PASSAGE PROVIDED:
ABRAFO, Ghana— A faded green sign welcomes visitors to Kakum National Park, “a unique rainforest” near the town of Abrafo. Nearly 140 square miles of undisturbed tropical rainforest makes up one of Ghana’s most famous national parks, located 20 miles north of Cape Coast.
The park features exhibits, Afafanto campsite, and Sun bird trails, along with lodges, shops, and a restaurant. But the main attraction is the Canopy Walkway, seven rope bridges perched 130 feet above the ground, offering spectacular bird’s eye views from a vantage point among the treetops.
Philip Yaw Nartey, a 33-year-old nature enthusiast from Accra, said he had wanted to visit the park ever since his high school years in Cape Coast. Fifteen years later, he finally made the trip.
“The canopy walk is breathtaking,” said Nartey. “It is something that shows the unlimited aspiration of man, walking mid-air.”

RAW DATA:
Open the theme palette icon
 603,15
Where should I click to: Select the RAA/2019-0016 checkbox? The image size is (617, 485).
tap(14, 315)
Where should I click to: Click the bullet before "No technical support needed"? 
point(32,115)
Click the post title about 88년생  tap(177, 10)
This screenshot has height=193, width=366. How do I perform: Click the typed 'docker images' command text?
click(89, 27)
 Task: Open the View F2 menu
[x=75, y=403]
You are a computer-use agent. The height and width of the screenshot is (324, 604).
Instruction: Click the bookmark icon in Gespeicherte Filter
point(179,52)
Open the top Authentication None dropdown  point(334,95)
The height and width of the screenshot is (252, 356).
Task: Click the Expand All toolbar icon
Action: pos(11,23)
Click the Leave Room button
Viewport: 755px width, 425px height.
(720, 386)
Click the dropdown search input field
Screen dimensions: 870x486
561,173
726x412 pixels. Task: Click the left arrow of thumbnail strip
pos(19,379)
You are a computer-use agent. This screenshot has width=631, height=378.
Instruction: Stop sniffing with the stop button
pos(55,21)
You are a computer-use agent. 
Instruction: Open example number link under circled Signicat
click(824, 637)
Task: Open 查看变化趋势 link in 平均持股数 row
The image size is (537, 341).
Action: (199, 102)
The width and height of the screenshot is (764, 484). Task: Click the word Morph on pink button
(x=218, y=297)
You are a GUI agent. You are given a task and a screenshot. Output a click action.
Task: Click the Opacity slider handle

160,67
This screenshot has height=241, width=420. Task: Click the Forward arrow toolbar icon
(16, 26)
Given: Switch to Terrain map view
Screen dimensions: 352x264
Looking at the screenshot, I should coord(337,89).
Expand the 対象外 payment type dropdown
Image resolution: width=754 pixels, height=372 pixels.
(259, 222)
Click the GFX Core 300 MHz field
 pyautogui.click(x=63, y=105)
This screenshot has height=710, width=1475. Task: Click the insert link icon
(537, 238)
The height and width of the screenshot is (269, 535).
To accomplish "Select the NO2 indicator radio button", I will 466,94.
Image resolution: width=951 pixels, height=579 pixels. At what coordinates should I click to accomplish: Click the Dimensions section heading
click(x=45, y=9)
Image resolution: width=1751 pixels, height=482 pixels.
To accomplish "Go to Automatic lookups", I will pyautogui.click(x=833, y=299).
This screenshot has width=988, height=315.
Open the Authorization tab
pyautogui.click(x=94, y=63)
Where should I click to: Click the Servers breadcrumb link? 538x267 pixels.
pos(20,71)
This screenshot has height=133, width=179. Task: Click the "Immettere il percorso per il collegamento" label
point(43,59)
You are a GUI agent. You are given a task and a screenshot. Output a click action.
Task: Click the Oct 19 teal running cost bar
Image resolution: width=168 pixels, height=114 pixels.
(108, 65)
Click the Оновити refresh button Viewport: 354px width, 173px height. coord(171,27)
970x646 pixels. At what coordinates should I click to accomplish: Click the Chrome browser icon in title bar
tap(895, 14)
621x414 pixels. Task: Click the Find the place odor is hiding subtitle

TASK TO CARRY OUT: Reproduce the part of the Kakum National Park passage between "The park features" and "made the trip.", inclusive. None of the records are needed here.

YOUR SOLUTION:
The park features exhibits, Afafanto campsite, and Sun bird trails, along with lodges, shops, and a restaurant. But the main attraction is the Canopy Walkway, seven rope bridges perched 130 feet above the ground, offering spectacular bird’s eye views from a vantage point among the treetops.
Philip Yaw Nartey, a 33-year-old nature enthusiast from Accra, said he had wanted to visit the park ever since his high school years in Cape Coast. Fifteen years later, he finally made the trip.